2022年1月2日、志摩市阿児町安乗の「イヤモトの浜」で、前日の三棚神事にひきつづき三番叟(さんばそう)が行われました。

三番叟は「翁祭」「翁三番叟」ともいわれ、1月2日午後2時頃の潮が八合ほど満ちる頃、「イヤモトの浜」「秋葉さん」「安乗神社拝殿」の順に三番叟を舞わして村の繁盛と息災を祈ります。

まず大晦日に、翁人形3体を安乗神社本殿脇の奉安庫から出し、社務所の床の間に安置します。

1月2日、翁人形を再び木箱におさめて担ぎ、道を浄める「潮振り」を先頭にイヤモトの浜へ向かいます。
三番叟を舞うのは、安乗文楽保存会の人たちです。

龍神様に御神酒と洗米を供え、神官の祝詞奏上の後、3体の翁人形を順番に舞わします。

イヤモトの浜での舞いを終え、潮振りを先頭に秋葉さんへ向かいます。秋葉さんは、火よけの神として全国で広く信仰されています。
安乗では、的矢湾を見下ろす八幡山の一角に秋葉さんがあります。安乗神社も八幡山にあり、安乗の人々にとって大切な場所です。

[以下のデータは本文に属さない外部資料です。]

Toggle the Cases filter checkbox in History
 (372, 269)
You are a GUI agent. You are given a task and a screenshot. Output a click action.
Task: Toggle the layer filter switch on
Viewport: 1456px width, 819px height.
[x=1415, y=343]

八幡山の「神森(かみもり)」に巻いた注連縄(写真右)は、11月1日、不浄物の出入りを禁ずるために巻いたものです。

裏海に面した高台にある秋葉さんの社前で、的矢湾を見下ろしながら舞いを奉納します。

最後に安乗神社拝殿で舞い、無事に三番叟が終わりました。

最後に、年中行事の見学や撮影をされる皆さまにお願いです。

今回の三番叟では、神官が祝詞を奏上している時にカメラマンの私語が目立ちました。

神事終了後、「大年寄」という役職の方から「私たちは真剣に祈りをささげています。神事の間、私語は慎んでほしい」と苦言が呈されました。

また、撮影を優先し神事を妨げるような振る舞いも見られました。

コロナ禍において、多くの神事が縮小や中止に追い込まれている中、安乗の方々も感染対策に気を遣いながら、「若い人たちのためにも、自分たちの代で絶やすわけにはいかない」との強い思いから神事を斎行されています。

カメラマンの方々には、「撮影させていただいている」という謙虚な心を忘れないでほしいと、自戒も込めてお願い致します。

参考:安乗神社宮司への聞き取り/『海と人間』海の博物館年報(平成2年3月発行)/『阿児町史』昭和52年発行/『安乗の人形芝居』阿児町教育委員会(昭和59年2月発行)

(﨑川由美子)

人物の写真はすべて地元の方から掲載許可をいただいています。